Encryption¶
Primitives¶
| Use | Algorithm | Parameters |
|---|---|---|
| Key derivation | Argon2id | 128 MB memory, 3 iterations, 4 parallelism |
| Subkey separation | HKDF-SHA256 | Distinct info strings per derived key |
| Vault encryption | XChaCha20-Poly1305 | 192-bit random nonce per record |
| Public-key wrap (team vaults) | X25519 + XChaCha20-Poly1305 | Vault key wrapped per member |
| Sync payload | XChaCha20-Poly1305 | Same key, distinct nonce per payload |
All implementations are pure-Rust crates: argon2, hkdf, chacha20poly1305, x25519-dalek. No platform-specific crypto.
Key tree¶
password + account_id
│
├── Argon2id(salt = account_id) ──► master
│ │
│ ├── HKDF("auth") ──► auth_key → server login
│ └── HKDF("enc") ──► enc_key → XChaCha20-Poly1305, local vault + SSE payloads
│
└── (Gist sync)
passphrase + manifest_salt
└── Argon2id → HKDF("gist") ──► gist_enc_key
What's encrypted vs. metadata¶
| Field | Encrypted? |
|---|---|
| Passwords | ✓ |
| Private keys | ✓ |
| Snippet contents | ✓ |
| Hostnames, ports, usernames | metadata (not encrypted in the local file) |
| Tags, folders | metadata |
| Notes | ✓ |
For sync, everything in the payload is encrypted — including metadata.
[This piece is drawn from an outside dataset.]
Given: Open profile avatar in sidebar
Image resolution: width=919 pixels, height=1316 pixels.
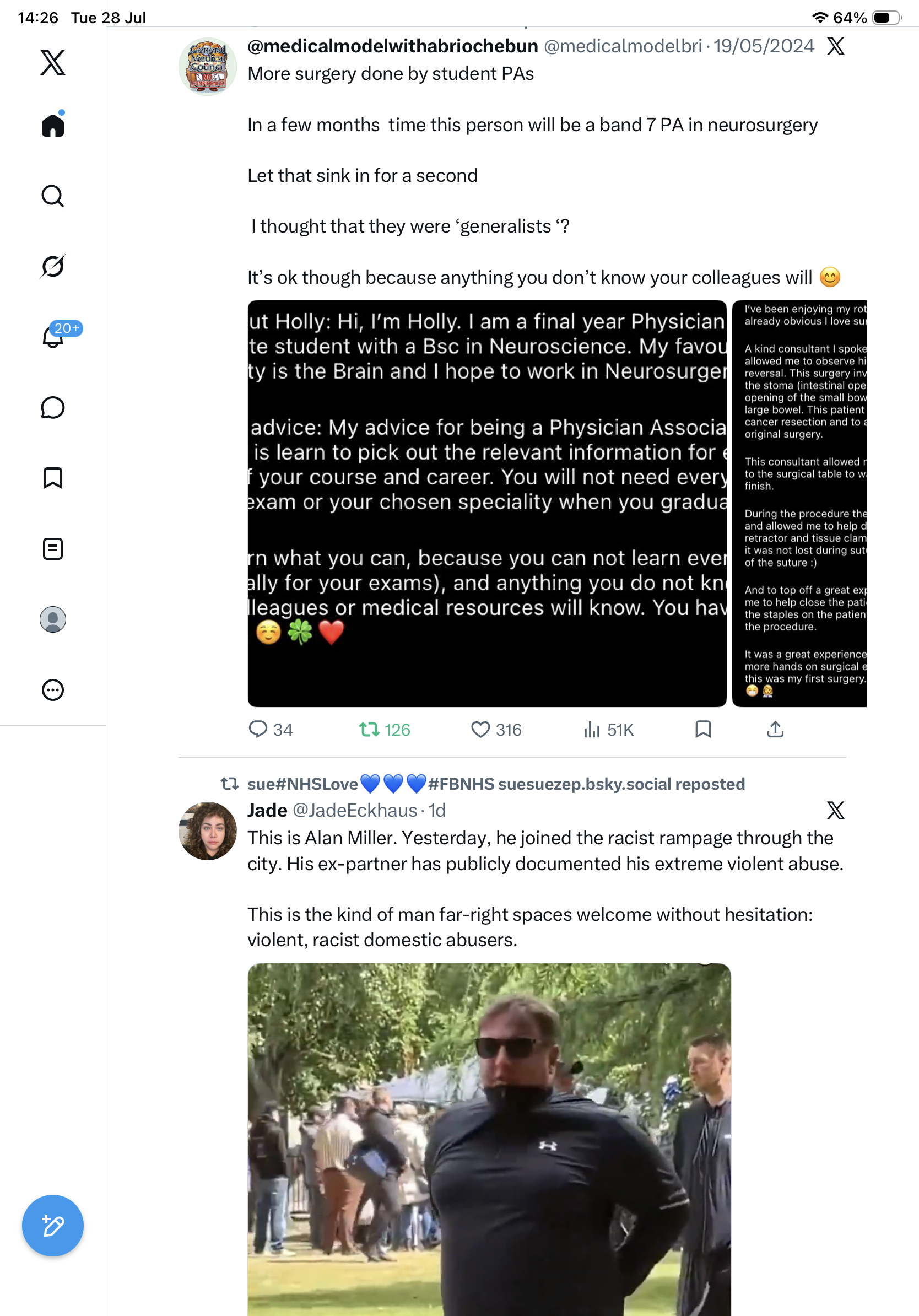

The split above is only on the local vault file, optimized for fast list rendering.
Vault file format¶
voltius.vault.v1
├── header (cleartext)
│ ├── version
│ ├── kdf params (Argon2id memory / iters / salt)
│ ├── HKDF info strings
│ └── metadata index
└── records
└── per-record { nonce (24B), ciphertext, tag (16B) }
Each record encrypts independently. Corruption of one record doesn't take down the file.
Crate¶
The implementation is open and shared between Tauri (native) and web portal (WASM) via voltius-crypto. The core logic lives in crates/voltius-crypto/src/lib.rs.